### What this task involves
From the records below, output exactly the lines running from the line containing "Instruction: Click the automation" through the line containing "is (960, 1081).", and no others.

### Stored data entries

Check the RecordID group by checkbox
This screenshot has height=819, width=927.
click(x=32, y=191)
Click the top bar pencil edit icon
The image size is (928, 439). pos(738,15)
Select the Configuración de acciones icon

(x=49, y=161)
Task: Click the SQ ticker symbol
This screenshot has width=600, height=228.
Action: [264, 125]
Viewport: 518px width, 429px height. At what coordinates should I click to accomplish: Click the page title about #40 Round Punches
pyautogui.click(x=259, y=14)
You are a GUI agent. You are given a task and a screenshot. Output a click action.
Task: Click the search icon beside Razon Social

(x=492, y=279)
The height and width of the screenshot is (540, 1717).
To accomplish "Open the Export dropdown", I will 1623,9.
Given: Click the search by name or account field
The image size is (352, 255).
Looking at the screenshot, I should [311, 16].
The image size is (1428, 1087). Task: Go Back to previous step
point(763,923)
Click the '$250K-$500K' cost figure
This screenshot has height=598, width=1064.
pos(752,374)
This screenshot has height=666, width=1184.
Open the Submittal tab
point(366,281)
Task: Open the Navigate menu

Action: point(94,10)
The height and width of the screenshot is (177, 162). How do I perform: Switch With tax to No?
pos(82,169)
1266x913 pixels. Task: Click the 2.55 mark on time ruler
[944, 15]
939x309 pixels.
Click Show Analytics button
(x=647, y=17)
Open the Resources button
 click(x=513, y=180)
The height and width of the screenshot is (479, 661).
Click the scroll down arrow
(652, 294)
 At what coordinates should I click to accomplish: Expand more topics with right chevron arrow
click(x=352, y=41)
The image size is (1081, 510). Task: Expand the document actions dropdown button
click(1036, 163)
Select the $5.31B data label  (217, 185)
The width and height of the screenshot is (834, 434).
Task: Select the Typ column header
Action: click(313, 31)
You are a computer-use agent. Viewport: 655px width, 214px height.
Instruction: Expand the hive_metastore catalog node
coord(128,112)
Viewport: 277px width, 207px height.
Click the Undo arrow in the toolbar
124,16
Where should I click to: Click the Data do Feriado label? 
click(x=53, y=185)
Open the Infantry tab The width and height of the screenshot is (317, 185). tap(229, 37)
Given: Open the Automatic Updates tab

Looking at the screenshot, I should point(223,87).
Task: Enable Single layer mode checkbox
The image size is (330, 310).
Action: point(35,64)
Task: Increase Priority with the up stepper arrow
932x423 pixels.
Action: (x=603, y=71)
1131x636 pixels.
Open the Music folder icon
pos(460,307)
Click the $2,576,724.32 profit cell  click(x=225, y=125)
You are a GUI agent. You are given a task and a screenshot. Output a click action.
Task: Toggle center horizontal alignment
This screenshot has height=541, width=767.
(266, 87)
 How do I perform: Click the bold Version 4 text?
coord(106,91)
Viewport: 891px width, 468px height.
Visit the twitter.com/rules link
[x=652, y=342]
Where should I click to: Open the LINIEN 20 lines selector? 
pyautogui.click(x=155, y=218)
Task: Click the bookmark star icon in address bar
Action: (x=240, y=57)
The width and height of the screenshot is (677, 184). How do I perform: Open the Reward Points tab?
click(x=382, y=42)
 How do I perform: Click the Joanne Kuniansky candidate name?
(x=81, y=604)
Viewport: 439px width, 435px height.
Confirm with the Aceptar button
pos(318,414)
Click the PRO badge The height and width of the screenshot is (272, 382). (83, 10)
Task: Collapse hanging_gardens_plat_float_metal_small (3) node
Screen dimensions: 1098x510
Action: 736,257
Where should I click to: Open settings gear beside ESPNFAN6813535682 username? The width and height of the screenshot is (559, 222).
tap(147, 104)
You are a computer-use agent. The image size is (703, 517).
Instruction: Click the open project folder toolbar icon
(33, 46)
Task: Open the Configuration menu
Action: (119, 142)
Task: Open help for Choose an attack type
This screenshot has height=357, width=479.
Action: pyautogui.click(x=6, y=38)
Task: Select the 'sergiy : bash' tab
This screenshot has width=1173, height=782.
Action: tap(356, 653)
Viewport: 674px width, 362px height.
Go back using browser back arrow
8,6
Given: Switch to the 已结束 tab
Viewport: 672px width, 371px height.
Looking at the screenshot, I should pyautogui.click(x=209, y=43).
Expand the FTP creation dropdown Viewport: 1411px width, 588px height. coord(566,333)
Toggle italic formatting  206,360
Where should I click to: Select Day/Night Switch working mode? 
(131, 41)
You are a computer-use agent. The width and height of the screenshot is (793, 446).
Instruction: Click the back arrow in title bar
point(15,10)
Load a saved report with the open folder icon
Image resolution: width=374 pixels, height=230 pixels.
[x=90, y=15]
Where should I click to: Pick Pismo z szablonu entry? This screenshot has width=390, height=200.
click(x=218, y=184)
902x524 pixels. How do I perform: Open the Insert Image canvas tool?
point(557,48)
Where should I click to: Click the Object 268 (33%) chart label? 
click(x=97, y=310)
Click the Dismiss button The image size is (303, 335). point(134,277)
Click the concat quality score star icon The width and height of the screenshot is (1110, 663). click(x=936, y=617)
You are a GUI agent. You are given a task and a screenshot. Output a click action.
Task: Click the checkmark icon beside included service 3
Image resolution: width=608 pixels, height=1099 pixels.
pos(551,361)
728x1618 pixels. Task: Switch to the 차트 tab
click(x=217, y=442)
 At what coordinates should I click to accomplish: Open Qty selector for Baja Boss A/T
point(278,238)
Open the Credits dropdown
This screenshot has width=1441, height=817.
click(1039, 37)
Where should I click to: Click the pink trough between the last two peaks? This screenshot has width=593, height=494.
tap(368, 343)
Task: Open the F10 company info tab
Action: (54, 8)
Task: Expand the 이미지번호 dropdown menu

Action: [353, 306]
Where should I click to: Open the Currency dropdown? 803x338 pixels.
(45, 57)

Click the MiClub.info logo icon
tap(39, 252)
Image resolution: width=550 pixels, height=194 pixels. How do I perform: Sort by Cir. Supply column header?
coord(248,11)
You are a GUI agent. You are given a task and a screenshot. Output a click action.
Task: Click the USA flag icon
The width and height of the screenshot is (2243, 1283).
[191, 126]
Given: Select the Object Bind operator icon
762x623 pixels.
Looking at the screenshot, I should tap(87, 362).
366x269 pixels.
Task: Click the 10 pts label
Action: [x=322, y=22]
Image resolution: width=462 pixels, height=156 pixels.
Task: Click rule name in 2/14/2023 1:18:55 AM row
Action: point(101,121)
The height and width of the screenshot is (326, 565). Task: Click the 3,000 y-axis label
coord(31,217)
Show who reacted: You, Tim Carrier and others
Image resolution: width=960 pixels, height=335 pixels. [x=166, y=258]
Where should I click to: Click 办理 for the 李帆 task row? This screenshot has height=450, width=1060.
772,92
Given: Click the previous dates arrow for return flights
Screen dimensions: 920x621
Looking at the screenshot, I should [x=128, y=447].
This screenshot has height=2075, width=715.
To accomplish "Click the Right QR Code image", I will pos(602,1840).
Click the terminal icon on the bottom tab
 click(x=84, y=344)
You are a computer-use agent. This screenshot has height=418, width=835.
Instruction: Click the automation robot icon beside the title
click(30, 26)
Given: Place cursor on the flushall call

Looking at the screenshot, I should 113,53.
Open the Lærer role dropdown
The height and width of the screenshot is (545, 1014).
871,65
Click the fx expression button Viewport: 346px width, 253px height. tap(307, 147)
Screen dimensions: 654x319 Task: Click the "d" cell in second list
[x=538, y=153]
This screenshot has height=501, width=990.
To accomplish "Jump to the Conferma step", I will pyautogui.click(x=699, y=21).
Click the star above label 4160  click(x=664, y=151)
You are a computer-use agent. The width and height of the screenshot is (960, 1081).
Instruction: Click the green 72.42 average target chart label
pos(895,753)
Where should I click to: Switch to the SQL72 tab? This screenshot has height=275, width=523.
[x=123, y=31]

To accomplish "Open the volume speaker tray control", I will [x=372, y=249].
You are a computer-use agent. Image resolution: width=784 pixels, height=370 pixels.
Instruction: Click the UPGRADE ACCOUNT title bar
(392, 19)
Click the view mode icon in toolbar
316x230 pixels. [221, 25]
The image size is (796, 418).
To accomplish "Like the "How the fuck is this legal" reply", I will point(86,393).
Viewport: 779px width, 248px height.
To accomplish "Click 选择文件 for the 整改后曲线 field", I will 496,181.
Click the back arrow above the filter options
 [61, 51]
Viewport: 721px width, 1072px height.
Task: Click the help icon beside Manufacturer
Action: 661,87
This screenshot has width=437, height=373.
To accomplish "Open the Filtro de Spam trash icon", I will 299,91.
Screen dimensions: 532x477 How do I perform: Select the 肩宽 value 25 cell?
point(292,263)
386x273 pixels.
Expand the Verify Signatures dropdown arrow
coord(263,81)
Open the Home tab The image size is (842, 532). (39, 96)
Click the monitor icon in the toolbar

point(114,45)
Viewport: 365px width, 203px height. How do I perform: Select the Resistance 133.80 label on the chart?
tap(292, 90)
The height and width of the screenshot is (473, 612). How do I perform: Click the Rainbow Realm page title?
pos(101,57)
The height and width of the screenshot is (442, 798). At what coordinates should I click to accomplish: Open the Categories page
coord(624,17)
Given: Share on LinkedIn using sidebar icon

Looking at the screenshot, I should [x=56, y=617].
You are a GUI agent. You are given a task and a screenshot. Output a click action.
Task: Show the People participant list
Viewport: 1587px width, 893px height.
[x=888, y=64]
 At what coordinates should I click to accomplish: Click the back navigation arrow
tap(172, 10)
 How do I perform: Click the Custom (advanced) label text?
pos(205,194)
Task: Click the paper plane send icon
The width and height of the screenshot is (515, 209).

### Solution to this problem
Instruction: Click the automation robot icon beside the title
click(30, 26)
Given: Place cursor on the flushall call

Looking at the screenshot, I should 113,53.
Open the Lærer role dropdown
The height and width of the screenshot is (545, 1014).
871,65
Click the fx expression button Viewport: 346px width, 253px height. tap(307, 147)
Screen dimensions: 654x319 Task: Click the "d" cell in second list
[x=538, y=153]
This screenshot has height=501, width=990.
To accomplish "Jump to the Conferma step", I will pyautogui.click(x=699, y=21).
Click the star above label 4160  click(x=664, y=151)
You are a computer-use agent. The width and height of the screenshot is (960, 1081).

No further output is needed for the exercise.